Maquinar no era un verbo que anticipara nada bueno cuando yo era niño. Si alguien preguntaba qué estabas maquinando es que ya intuía que te ibas a escapar con los amigos a bañarte en alguna mareta o que te aventurabas con esos mismos amigos al pueblo vecino en bicicleta, o a zonas que te tenían prohibidas. Ese verbo se usaba mucho antes, como trajinar o trastiar, pero con el tiempo se han ido cambiando por otros verbos más clónicos y menos eufónicos y certeros para describir la acción que están contando. Las máquinas entonces eran solo de Flipper o tenían que ver con los aparatos de la cocina, con aquellas primeras batidoras o con la trituradora de carne que apareció en todas las casas como si nos prepararan para el futuro. Los discos todavía eran de vinilo y los más avanzados en comunicación eran los que tenían aparatos de radioaficionados.
Con el tiempo, la máquina fue ganando terreno sin que nos diéramos cuenta, y ahora somos nosotros una prolongación de ella, y ya es ella la que trajina y la que nos dice lo que tenemos que hacer desde que salimos de la cama, y ahora mismo es la que nos pregunta cuando llamamos por teléfono para cualquier consulta en el banco, en la propia empresa telefónica y ya hasta para pedir que nos traigan una compra a casa. Los chatbots, que al principio nos pudieron facilitar los primeros pasos, ya se han hecho con casi todo el proceso de los trámites. Primero te pregunta quién eres, luego te llama por tu nombre, te pide disculpas por la espera y te va derivando al departamento que corresponde a tu demanda, a tu queja o a tu petición de consulta; pero en ese proceso, una vez la sacas del sí y del no, se hace un lío y te hace repetir la razón de tu trámite un montón de veces, hasta que te desesperas y cuelgas, o es ella misma la que dice que llames en otro momento, aunque lo hace con esa educación y esa reverencia que estilan los hipócritas hasta que te das cuenta de que te están robando la cartera.
Sin salida
Uno pide un humano que le atienda desesperadamente, pero a los humanos los están cambiando por las máquinas al otro lado del teléfono, y hay quebrantos, tonos de voz o puntos de vista, toda esa subjetividad de los mortales, a donde no llega la cibernética. Y así estamos como estamos, porque ahora es la IA la que contesta y casi va improvisando lo que quiera que le preguntamos. Al final, solo los más resistentes y los más recalcitrantes son los que terminarán por solucionar algún problema, porque la mayoría sale a escape sin resolver lo que venía buscando.

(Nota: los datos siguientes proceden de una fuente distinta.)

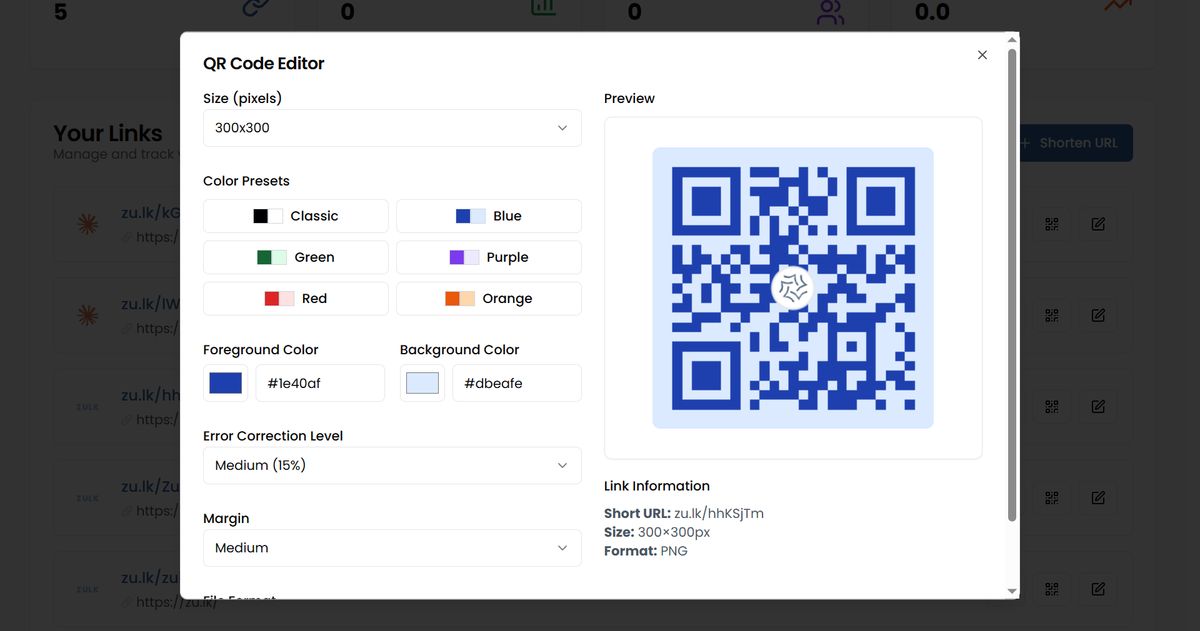Image resolution: width=1200 pixels, height=631 pixels.
Task: Pick the Red color preset
Action: coord(296,298)
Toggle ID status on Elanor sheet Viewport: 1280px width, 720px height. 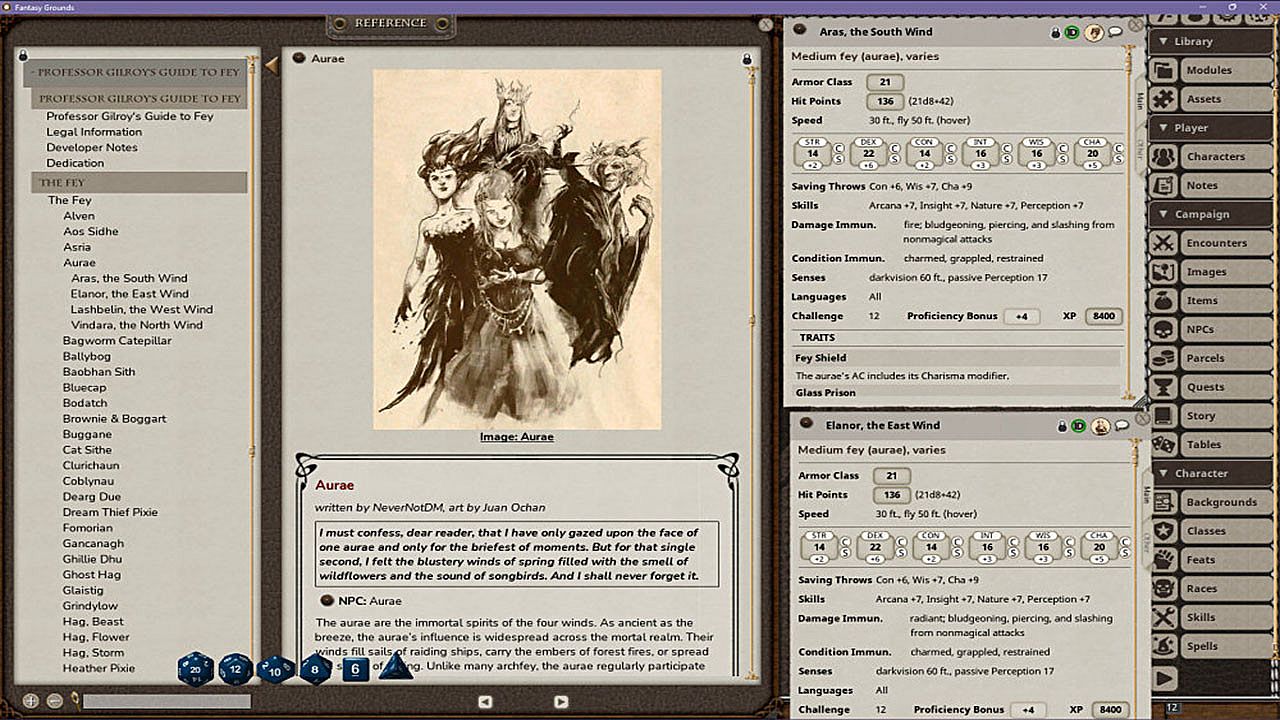point(1078,426)
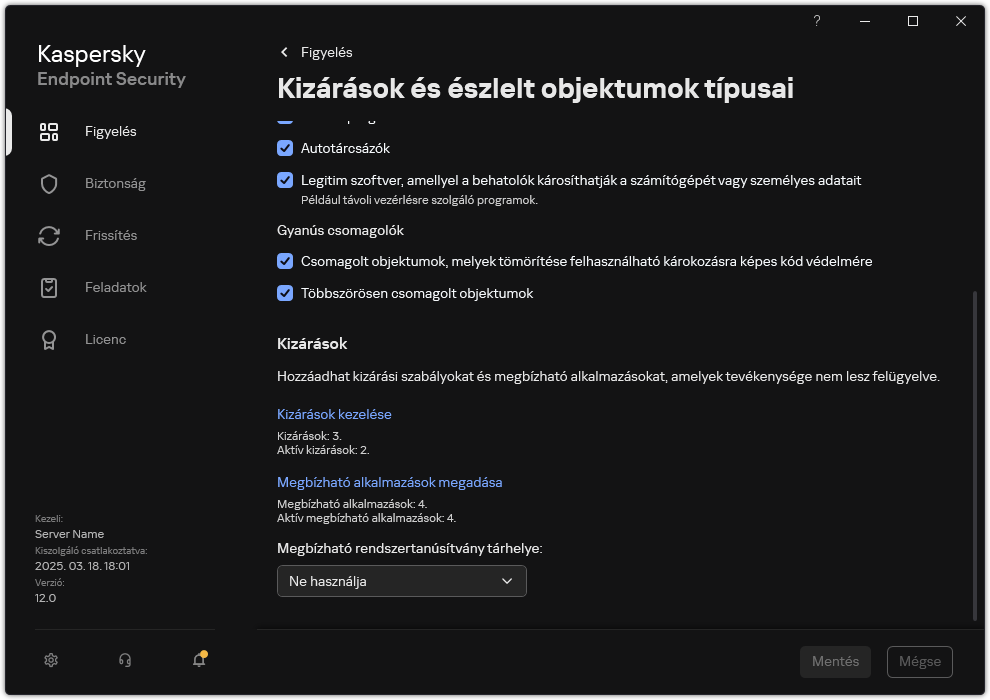Switch to the Licenc section
The width and height of the screenshot is (990, 700).
[105, 339]

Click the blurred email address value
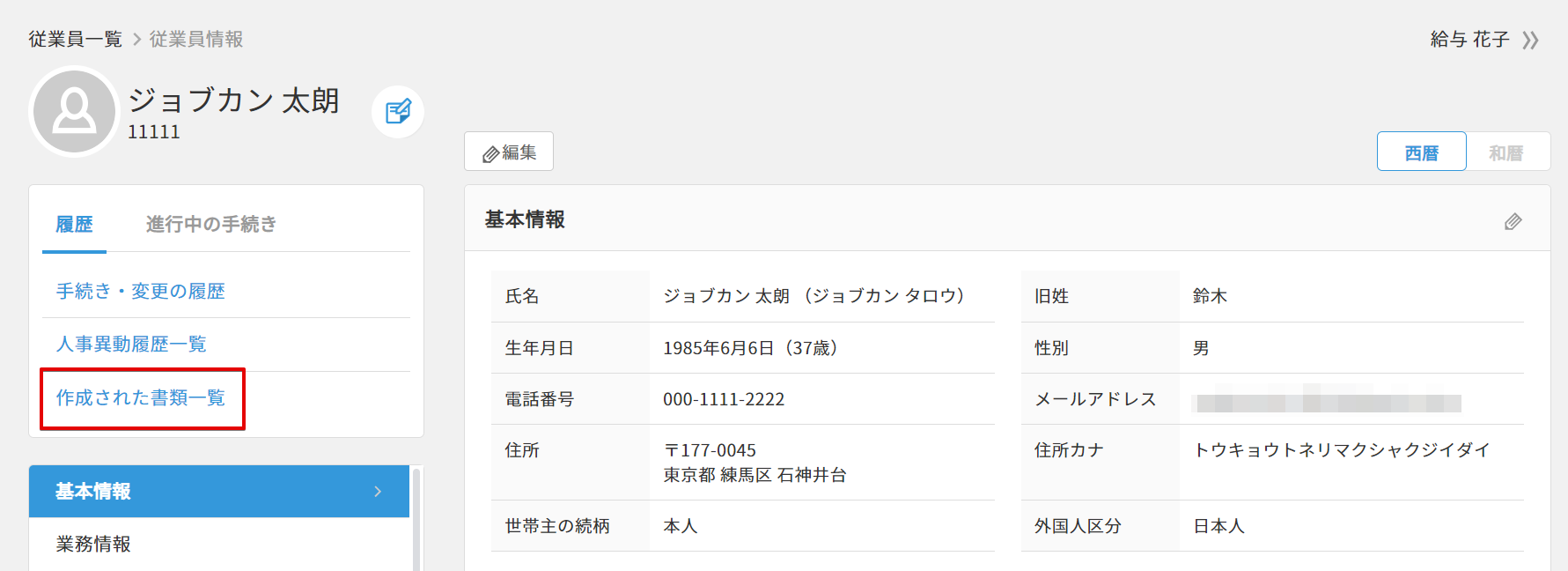point(1327,403)
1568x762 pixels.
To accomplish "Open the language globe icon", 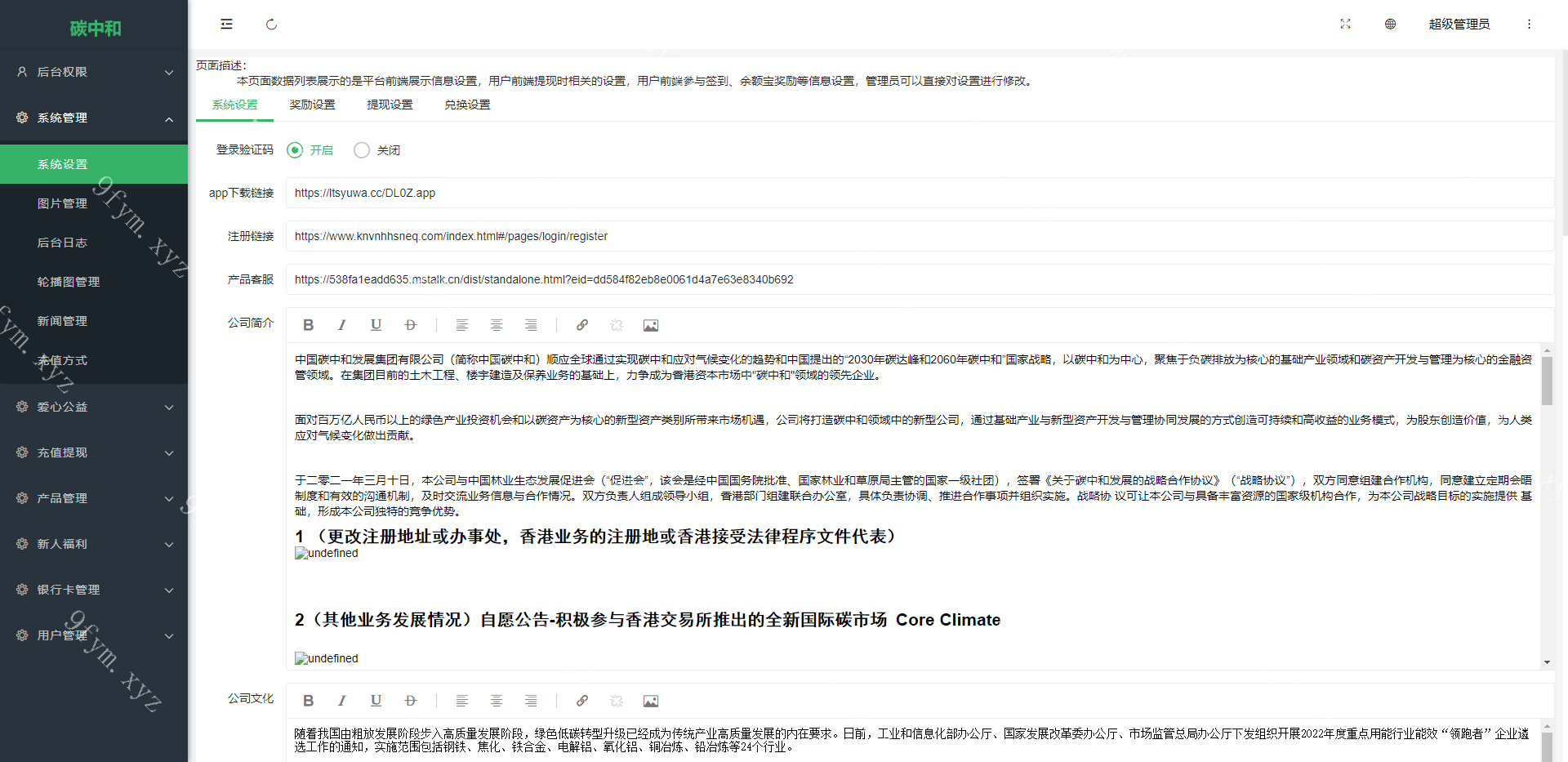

Repites una y otra vez la operación a ver si no se da cuenta de que eres tú, cambias la voz, tratas de ser más amable, pero no hay manera de escaparte: te conoce hasta cuando bostezas, y además del DNI, que es lo primero que te pide, para que no olvides que no eres más que un número, no se escapa nadie desde que el azar de la propia máquina nos dejó convertidos en dígitos que no elegimos y que tuvimos que memorizar para existir en un mundo que no sabíamos hacia dónde iba a terminar navegando.
Humanos operadores
La gente ya habla y le pregunta a esas máquinas por cualquier acontecer de su vida cotidiana, y el algoritmo va buscando respuestas hasta que se queda sin batería o sin argumentos, Y entonces se va por donde vino, o se apaga, o te dice que lo intentes más tarde porque los operadores (a los humanos nos llama operadores) están todos ocupados. Y yo lo que creo es que todos los operadores, los unos y los otros, los de la luz, los del gas, los del seguro o los del teléfono, estamos ocupados porque no hacemos más que llamar a todas horas sin encontrarnos, como en aquellos boleros lacrimosos que nunca terminaban bien para que la gente acabara llorando.
Solo pedimos otro humano que entienda nuestras palabras y nuestras quejas, nada más, Yo engañaba a los chatbots eligiendo siempre la contratación de algún producto en lugar de la reclamación o la solución de un problema. Hace años conseguía burlarlos y hablar entonces con un ser humano, pero se conoce que mucha gente hacía lo mismo porque ahora me derivan a otro teléfono, a una página web, o directamente al whatsapp para que siga en contacto con ella, en ese caso escribiendo, aunque ahí también llega un momento en que no entiende el sentido de mis letras y me vuelve a dejar a la intemperie.